**Work instruction:** Output every one of the records below as a numbered list, omitting any blank lines.

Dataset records
______

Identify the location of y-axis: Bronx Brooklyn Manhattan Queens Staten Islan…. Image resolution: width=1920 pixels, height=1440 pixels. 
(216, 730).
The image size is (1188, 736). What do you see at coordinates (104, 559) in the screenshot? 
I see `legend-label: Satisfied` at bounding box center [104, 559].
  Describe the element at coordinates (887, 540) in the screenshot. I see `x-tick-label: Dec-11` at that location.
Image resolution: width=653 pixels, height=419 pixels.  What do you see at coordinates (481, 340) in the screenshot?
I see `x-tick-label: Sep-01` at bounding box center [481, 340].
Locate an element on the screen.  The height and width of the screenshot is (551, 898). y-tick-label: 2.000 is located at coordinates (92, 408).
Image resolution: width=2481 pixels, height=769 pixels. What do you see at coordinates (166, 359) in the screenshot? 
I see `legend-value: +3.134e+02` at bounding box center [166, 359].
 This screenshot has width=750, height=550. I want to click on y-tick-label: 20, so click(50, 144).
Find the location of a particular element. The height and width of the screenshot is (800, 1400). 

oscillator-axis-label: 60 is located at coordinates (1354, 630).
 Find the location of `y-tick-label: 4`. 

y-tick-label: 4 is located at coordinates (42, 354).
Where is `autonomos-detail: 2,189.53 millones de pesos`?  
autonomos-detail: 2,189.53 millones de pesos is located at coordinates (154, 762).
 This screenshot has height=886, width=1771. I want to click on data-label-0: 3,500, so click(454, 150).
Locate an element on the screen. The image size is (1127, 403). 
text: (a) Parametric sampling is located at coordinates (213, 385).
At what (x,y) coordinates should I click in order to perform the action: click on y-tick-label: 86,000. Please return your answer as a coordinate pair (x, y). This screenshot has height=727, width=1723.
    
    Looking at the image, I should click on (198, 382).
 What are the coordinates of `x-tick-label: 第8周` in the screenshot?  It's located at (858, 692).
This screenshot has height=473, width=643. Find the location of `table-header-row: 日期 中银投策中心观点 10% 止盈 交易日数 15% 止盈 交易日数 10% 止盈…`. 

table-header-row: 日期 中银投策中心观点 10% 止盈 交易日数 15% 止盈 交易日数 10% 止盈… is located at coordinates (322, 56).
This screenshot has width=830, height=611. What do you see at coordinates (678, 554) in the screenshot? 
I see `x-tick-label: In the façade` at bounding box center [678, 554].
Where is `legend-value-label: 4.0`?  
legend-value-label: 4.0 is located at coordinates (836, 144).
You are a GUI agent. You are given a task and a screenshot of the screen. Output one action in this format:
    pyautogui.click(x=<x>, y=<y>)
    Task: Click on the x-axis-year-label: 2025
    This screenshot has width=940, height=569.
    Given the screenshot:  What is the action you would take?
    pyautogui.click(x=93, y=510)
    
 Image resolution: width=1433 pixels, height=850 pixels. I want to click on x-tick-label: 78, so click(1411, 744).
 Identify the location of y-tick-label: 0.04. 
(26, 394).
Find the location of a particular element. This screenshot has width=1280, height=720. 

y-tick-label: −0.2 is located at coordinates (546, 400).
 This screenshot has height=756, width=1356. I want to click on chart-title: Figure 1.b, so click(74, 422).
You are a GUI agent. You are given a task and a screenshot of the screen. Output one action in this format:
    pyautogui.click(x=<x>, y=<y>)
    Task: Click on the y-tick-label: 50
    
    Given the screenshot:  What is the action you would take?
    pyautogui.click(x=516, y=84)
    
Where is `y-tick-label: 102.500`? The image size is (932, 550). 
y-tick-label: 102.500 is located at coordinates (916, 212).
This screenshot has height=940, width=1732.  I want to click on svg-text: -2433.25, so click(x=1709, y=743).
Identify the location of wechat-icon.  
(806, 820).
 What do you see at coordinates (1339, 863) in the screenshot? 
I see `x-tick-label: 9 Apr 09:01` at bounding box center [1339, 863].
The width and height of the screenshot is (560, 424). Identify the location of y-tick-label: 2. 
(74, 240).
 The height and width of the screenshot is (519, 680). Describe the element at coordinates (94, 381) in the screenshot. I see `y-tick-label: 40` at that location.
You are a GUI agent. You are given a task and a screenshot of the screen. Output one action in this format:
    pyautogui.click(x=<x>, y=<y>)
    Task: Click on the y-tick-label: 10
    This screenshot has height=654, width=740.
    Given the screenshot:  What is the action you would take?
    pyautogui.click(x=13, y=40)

______

**Task answer:**
1. Identify the location of y-axis: Bronx Brooklyn Manhattan Queens Staten Islan…. Image resolution: width=1920 pixels, height=1440 pixels. 
2. (216, 730).
3. The image size is (1188, 736). What do you see at coordinates (104, 559) in the screenshot? 
4. I see `legend-label: Satisfied` at bounding box center [104, 559].
5.   Describe the element at coordinates (887, 540) in the screenshot. I see `x-tick-label: Dec-11` at that location.
6. Image resolution: width=653 pixels, height=419 pixels.  What do you see at coordinates (481, 340) in the screenshot?
7. I see `x-tick-label: Sep-01` at bounding box center [481, 340].
8. Locate an element on the screen.  The height and width of the screenshot is (551, 898). y-tick-label: 2.000 is located at coordinates (92, 408).
9. Image resolution: width=2481 pixels, height=769 pixels. What do you see at coordinates (166, 359) in the screenshot? 
10. I see `legend-value: +3.134e+02` at bounding box center [166, 359].
11.  This screenshot has width=750, height=550. I want to click on y-tick-label: 20, so click(50, 144).
12. Find the location of a particular element. The height and width of the screenshot is (800, 1400). 
13. oscillator-axis-label: 60 is located at coordinates (1354, 630).
14.  Find the location of `y-tick-label: 4`. 
15. y-tick-label: 4 is located at coordinates (42, 354).
16. Where is `autonomos-detail: 2,189.53 millones de pesos`?  
17. autonomos-detail: 2,189.53 millones de pesos is located at coordinates (154, 762).
18.  This screenshot has height=886, width=1771. I want to click on data-label-0: 3,500, so click(454, 150).
19. Locate an element on the screen. The image size is (1127, 403). 
20. text: (a) Parametric sampling is located at coordinates (213, 385).
21. At what (x,y) coordinates should I click in order to perform the action: click on y-tick-label: 86,000. Please return your answer as a coordinate pair (x, y). This screenshot has height=727, width=1723.
22.     Looking at the image, I should click on (198, 382).
23.  What are the coordinates of `x-tick-label: 第8周` in the screenshot?  It's located at (858, 692).
24. This screenshot has height=473, width=643. Find the location of `table-header-row: 日期 中银投策中心观点 10% 止盈 交易日数 15% 止盈 交易日数 10% 止盈…`. 
25. table-header-row: 日期 中银投策中心观点 10% 止盈 交易日数 15% 止盈 交易日数 10% 止盈… is located at coordinates (322, 56).
26. This screenshot has width=830, height=611. What do you see at coordinates (678, 554) in the screenshot? 
27. I see `x-tick-label: In the façade` at bounding box center [678, 554].
28. Where is `legend-value-label: 4.0`?  
29. legend-value-label: 4.0 is located at coordinates (836, 144).
30. You are a GUI agent. You are given a task and a screenshot of the screen. Output one action in this format:
31.     pyautogui.click(x=<x>, y=<y>)
32.     Task: Click on the x-axis-year-label: 2025
33.     This screenshot has width=940, height=569.
34.     Given the screenshot:  What is the action you would take?
35.     pyautogui.click(x=93, y=510)
36.  Image resolution: width=1433 pixels, height=850 pixels. I want to click on x-tick-label: 78, so click(1411, 744).
37.  Identify the location of y-tick-label: 0.04. 
38. (26, 394).
39. Find the location of a particular element. This screenshot has width=1280, height=720. 
40. y-tick-label: −0.2 is located at coordinates (546, 400).
41.  This screenshot has height=756, width=1356. I want to click on chart-title: Figure 1.b, so click(74, 422).
42. You are a GUI agent. You are given a task and a screenshot of the screen. Output one action in this format:
43.     pyautogui.click(x=<x>, y=<y>)
44.     Task: Click on the y-tick-label: 50
45.     Given the screenshot:  What is the action you would take?
46.     pyautogui.click(x=516, y=84)
47. Where is `y-tick-label: 102.500`? The image size is (932, 550). 
48. y-tick-label: 102.500 is located at coordinates (916, 212).
49. This screenshot has height=940, width=1732.  I want to click on svg-text: -2433.25, so click(x=1709, y=743).
50. Identify the location of wechat-icon.  
51. (806, 820).
52.  What do you see at coordinates (1339, 863) in the screenshot? 
53. I see `x-tick-label: 9 Apr 09:01` at bounding box center [1339, 863].
54. The width and height of the screenshot is (560, 424). Identify the location of y-tick-label: 2. 
55. (74, 240).
56.  The height and width of the screenshot is (519, 680). Describe the element at coordinates (94, 381) in the screenshot. I see `y-tick-label: 40` at that location.
57. You are a GUI agent. You are given a task and a screenshot of the screen. Output one action in this format:
58.     pyautogui.click(x=<x>, y=<y>)
59.     Task: Click on the y-tick-label: 10
60.     This screenshot has height=654, width=740.
61.     Given the screenshot:  What is the action you would take?
62.     pyautogui.click(x=13, y=40)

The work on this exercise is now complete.